• **Request**
Copy out every one of the following entries line for line, with no changes.

* begin Material supplied *

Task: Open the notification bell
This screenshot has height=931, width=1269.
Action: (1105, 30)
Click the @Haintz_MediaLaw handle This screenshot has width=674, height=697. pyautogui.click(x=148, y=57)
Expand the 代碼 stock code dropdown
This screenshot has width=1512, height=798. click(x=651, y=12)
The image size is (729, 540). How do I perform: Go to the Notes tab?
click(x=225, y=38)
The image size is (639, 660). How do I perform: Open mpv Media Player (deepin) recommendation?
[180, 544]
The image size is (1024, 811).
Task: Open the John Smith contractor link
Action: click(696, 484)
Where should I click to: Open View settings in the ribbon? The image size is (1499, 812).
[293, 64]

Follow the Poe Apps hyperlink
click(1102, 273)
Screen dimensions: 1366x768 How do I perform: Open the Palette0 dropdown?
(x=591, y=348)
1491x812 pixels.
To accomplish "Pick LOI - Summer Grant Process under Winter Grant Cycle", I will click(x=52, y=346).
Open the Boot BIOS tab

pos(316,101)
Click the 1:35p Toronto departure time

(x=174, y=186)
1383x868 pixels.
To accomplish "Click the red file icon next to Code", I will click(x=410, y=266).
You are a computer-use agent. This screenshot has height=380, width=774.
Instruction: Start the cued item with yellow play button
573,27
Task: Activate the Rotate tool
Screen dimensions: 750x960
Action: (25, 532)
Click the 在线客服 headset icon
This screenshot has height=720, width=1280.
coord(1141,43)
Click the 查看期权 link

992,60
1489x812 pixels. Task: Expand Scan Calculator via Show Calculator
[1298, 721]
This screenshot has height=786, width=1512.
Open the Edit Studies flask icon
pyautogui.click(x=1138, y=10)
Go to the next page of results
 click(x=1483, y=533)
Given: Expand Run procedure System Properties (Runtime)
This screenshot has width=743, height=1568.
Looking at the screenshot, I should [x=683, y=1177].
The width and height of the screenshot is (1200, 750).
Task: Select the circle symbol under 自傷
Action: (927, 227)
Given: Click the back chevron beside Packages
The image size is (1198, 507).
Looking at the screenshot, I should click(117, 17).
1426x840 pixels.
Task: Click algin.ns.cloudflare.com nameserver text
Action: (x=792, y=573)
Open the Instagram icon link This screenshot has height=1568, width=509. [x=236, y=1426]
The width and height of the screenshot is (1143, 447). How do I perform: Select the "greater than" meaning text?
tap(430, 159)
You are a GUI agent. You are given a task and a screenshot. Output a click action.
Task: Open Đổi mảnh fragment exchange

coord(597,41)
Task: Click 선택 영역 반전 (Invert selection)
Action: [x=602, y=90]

* end Material supplied *

• **Final answer**
Task: Open the notification bell
This screenshot has height=931, width=1269.
Action: (1105, 30)
Click the @Haintz_MediaLaw handle This screenshot has width=674, height=697. pyautogui.click(x=148, y=57)
Expand the 代碼 stock code dropdown
This screenshot has width=1512, height=798. click(x=651, y=12)
The image size is (729, 540). How do I perform: Go to the Notes tab?
click(x=225, y=38)
The image size is (639, 660). How do I perform: Open mpv Media Player (deepin) recommendation?
[180, 544]
The image size is (1024, 811).
Task: Open the John Smith contractor link
Action: click(696, 484)
Where should I click to: Open View settings in the ribbon? The image size is (1499, 812).
[293, 64]

Follow the Poe Apps hyperlink
click(1102, 273)
Screen dimensions: 1366x768 How do I perform: Open the Palette0 dropdown?
(x=591, y=348)
1491x812 pixels.
To accomplish "Pick LOI - Summer Grant Process under Winter Grant Cycle", I will click(x=52, y=346).
Open the Boot BIOS tab

pos(316,101)
Click the 1:35p Toronto departure time

(x=174, y=186)
1383x868 pixels.
To accomplish "Click the red file icon next to Code", I will click(x=410, y=266).
You are a computer-use agent. This screenshot has height=380, width=774.
Instruction: Start the cued item with yellow play button
573,27
Task: Activate the Rotate tool
Screen dimensions: 750x960
Action: (25, 532)
Click the 在线客服 headset icon
This screenshot has height=720, width=1280.
coord(1141,43)
Click the 查看期权 link

992,60
1489x812 pixels. Task: Expand Scan Calculator via Show Calculator
[1298, 721]
This screenshot has height=786, width=1512.
Open the Edit Studies flask icon
pyautogui.click(x=1138, y=10)
Go to the next page of results
 click(x=1483, y=533)
Given: Expand Run procedure System Properties (Runtime)
This screenshot has width=743, height=1568.
Looking at the screenshot, I should [x=683, y=1177].
The width and height of the screenshot is (1200, 750).
Task: Select the circle symbol under 自傷
Action: (927, 227)
Given: Click the back chevron beside Packages
The image size is (1198, 507).
Looking at the screenshot, I should click(117, 17).
1426x840 pixels.
Task: Click algin.ns.cloudflare.com nameserver text
Action: (x=792, y=573)
Open the Instagram icon link This screenshot has height=1568, width=509. [x=236, y=1426]
The width and height of the screenshot is (1143, 447). How do I perform: Select the "greater than" meaning text?
tap(430, 159)
You are a GUI agent. You are given a task and a screenshot. Output a click action.
Task: Open Đổi mảnh fragment exchange

coord(597,41)
Task: Click 선택 영역 반전 (Invert selection)
Action: [x=602, y=90]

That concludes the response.